Navigation
This version of the documentation is archived and no longer supported.

Schema Configuration

Business Intelligence tools connect to a data source and, given a fixed tabular schema, allow the user to visually explore their data. However, because MongoDB uses a flexible schema, these tools currently cannot use MongoDB as a native data source.

To use MongoDB with a relational business intelligence tool such as Tableau, you must define a relational mapping for your MongoDB data.

The schema generation tool mongodrdl will output such a schema in the Document Relational Definition Language (DRDL) format, but you should verify that the schema it proposes matches your data requirements. Examine both the table structure and field types to ensure that you will be able to generate your desired reports.

You may have to edit the schema definition files by hand to remove unneeded fields; add fields that mongodrdl did not discover within the subset of documents that it sampled; and modify erroneous field types.

You may edit DRDL files in the following ways:

  • Add aggregation pipeline stages,
  • Add fields,
  • Remove fields,
  • Remove tables,
  • Rename tables, so long as the collection field remains the same,
  • Rename fields using the sqlname option

New in version 1.1: Rename fields using the sqlname option.

Document Relational Definition Language

The Document Relational Definition Language (DRDL) defines a relational view of a MongoDB schema.

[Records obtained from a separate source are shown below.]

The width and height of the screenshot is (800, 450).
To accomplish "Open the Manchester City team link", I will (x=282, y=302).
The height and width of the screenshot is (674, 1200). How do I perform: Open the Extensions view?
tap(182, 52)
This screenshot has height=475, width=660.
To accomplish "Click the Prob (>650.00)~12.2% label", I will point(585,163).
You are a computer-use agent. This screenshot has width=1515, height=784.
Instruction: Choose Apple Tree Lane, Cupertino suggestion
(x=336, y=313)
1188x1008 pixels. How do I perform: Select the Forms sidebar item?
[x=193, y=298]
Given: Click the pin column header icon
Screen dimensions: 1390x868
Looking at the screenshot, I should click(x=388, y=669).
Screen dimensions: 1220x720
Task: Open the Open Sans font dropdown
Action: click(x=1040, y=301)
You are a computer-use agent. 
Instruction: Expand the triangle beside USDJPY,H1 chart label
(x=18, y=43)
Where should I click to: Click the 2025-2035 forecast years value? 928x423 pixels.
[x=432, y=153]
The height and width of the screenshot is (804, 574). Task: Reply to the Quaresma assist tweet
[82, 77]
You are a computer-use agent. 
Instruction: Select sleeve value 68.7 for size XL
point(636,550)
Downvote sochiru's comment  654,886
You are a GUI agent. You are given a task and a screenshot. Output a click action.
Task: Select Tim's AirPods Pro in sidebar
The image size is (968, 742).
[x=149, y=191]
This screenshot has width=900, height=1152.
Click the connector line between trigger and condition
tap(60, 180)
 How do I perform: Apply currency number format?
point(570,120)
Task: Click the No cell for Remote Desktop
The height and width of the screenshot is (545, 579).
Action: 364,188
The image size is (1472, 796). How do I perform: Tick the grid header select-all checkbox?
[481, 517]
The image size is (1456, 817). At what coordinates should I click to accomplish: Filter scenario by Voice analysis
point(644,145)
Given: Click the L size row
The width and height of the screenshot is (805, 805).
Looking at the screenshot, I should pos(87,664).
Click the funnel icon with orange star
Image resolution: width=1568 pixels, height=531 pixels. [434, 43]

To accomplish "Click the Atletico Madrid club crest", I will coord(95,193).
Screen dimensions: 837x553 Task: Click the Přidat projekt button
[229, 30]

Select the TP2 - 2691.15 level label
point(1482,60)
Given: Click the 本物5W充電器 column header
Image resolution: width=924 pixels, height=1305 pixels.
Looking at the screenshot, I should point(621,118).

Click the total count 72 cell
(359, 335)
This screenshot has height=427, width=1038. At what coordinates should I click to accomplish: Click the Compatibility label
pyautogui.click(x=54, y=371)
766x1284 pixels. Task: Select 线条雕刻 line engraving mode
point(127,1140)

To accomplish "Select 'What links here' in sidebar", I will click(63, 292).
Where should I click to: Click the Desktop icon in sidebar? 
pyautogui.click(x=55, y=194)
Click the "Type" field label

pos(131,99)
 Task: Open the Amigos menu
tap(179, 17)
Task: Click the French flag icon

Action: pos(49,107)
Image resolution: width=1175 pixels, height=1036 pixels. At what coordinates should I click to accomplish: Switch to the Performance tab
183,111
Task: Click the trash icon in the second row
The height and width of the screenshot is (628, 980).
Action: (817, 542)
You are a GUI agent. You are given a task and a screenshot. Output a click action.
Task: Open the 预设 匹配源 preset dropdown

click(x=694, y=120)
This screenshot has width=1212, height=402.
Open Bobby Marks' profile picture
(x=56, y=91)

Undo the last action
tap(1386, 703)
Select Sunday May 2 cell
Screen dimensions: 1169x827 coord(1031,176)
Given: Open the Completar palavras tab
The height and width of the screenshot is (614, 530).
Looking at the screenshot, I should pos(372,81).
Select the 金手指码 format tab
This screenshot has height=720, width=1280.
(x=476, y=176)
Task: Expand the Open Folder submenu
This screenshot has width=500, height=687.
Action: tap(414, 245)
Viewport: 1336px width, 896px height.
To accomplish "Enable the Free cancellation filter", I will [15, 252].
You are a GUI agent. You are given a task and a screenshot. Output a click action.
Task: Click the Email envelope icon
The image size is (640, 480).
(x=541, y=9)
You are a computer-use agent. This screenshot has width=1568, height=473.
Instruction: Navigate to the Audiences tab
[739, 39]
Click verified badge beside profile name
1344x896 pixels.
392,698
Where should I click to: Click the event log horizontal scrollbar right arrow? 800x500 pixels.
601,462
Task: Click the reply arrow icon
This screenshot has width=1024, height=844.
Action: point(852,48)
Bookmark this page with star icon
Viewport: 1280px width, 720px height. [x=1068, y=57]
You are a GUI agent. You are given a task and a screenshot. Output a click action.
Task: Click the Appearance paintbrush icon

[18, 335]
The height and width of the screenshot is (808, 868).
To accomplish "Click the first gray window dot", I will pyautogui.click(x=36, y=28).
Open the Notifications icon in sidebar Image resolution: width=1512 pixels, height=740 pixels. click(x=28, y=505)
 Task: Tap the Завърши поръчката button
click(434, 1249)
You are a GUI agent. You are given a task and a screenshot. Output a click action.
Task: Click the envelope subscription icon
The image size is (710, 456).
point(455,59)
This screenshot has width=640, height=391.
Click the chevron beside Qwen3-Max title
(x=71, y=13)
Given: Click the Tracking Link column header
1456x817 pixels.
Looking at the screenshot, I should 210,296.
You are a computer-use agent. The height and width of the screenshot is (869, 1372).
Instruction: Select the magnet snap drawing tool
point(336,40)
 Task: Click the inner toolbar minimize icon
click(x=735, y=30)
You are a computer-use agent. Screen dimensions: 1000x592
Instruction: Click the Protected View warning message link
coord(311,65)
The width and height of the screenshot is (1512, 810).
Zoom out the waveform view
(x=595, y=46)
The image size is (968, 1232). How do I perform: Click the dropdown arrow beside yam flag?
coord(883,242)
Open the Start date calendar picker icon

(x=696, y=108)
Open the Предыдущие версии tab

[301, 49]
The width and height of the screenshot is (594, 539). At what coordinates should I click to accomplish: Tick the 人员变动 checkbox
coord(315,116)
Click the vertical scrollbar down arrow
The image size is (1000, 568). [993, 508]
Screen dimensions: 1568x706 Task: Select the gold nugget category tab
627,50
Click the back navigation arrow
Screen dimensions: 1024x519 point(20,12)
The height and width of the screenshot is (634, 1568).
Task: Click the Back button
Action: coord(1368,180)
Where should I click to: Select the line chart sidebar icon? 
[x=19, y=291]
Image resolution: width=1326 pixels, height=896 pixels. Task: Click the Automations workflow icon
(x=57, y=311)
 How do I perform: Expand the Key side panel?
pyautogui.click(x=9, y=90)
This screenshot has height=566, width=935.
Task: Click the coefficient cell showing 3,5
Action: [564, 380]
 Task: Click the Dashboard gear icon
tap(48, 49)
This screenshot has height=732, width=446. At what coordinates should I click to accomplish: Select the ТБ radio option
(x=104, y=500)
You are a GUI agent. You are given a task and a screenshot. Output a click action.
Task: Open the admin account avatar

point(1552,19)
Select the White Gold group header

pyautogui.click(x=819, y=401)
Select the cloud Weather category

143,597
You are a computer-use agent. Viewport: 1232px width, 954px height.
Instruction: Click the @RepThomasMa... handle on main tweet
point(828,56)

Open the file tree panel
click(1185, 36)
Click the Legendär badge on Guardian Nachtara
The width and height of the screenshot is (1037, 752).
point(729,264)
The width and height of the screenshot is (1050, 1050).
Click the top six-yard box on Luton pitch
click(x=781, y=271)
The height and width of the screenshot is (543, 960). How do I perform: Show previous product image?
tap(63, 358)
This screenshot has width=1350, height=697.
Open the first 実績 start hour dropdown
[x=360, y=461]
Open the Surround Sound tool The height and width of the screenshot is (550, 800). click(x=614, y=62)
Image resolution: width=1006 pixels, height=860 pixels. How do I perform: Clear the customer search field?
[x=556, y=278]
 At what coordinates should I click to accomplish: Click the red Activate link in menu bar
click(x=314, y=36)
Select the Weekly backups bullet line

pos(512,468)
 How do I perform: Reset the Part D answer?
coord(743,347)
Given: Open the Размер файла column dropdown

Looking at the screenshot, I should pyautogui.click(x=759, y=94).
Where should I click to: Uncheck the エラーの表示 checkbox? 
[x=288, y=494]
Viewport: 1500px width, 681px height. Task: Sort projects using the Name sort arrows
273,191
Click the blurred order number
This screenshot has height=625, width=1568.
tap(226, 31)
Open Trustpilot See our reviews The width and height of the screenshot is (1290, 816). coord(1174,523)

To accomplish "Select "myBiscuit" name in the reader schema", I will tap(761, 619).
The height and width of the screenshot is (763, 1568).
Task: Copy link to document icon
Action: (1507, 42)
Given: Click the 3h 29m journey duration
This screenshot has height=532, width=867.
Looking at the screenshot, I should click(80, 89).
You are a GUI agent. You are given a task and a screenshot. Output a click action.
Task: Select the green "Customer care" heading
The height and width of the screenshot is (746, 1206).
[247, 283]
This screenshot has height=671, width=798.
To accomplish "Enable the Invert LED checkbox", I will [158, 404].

mongodrdl produces these files using one or more MongoDB collections as a guideline, and mongobischema imports them into the Business Intelligence Connector.

File Format

Using the YAML format, the DRDL file lists the databases, tables, and columns to be “exported” for use in Business Intelligence tools.

schema:
- db: <database name>
  tables:
  - table: <SQL table name>
    collection: <MongoDB collection name>
    pipeline:
    - <optional pipeline elements>
    columns:
    - name: <MongoDB field name>
      sqlname: <mapped SQL column name>
      mongotype: <MongoDB field type>
      sqltype: <mapped SQL column type>

Example

Given documents of the following shape in the collection abc in the database test:

{
    "_id": ObjectId("....")
    "close": 7.45,
    "detail": { "a": 2, "b": 3 }
}

You can use mongodrdl to generate a schema based on this collection by running the following command:

mongodrdl -d test -c abc -o schema.drdl

The generated schema file schema.drdl will look similar to the following:

schema:
- db: test
  tables:
  - table: abc
    collection: abc
    pipeline: []
    columns:
    - name: _id
      mongotype: float64
      sqltype: numeric
    - name: close
      mongotype: float64
      sqltype: numeric
    - name: detail.a
      mongotype: float64
      sqltype: numeric
    - name: detail.b
      mongotype: float64
      sqltype: numeric

Field Types

The MongoDB Connector for BI will correctly map fields that always contain the same data type into the relational model. Schema generation will deal specially with the following cases:

Dates
The connector will treat any field of type data_date as the SQL timestamp type.
Timestamps
The connector will treat any field of type data_timestamp as a varchar string type.
Geospatial

New in version 1.1.0.

If a collection contains a geospatial index, the connector will map the indexed field into an array of numeric longitude-latitude coordinates.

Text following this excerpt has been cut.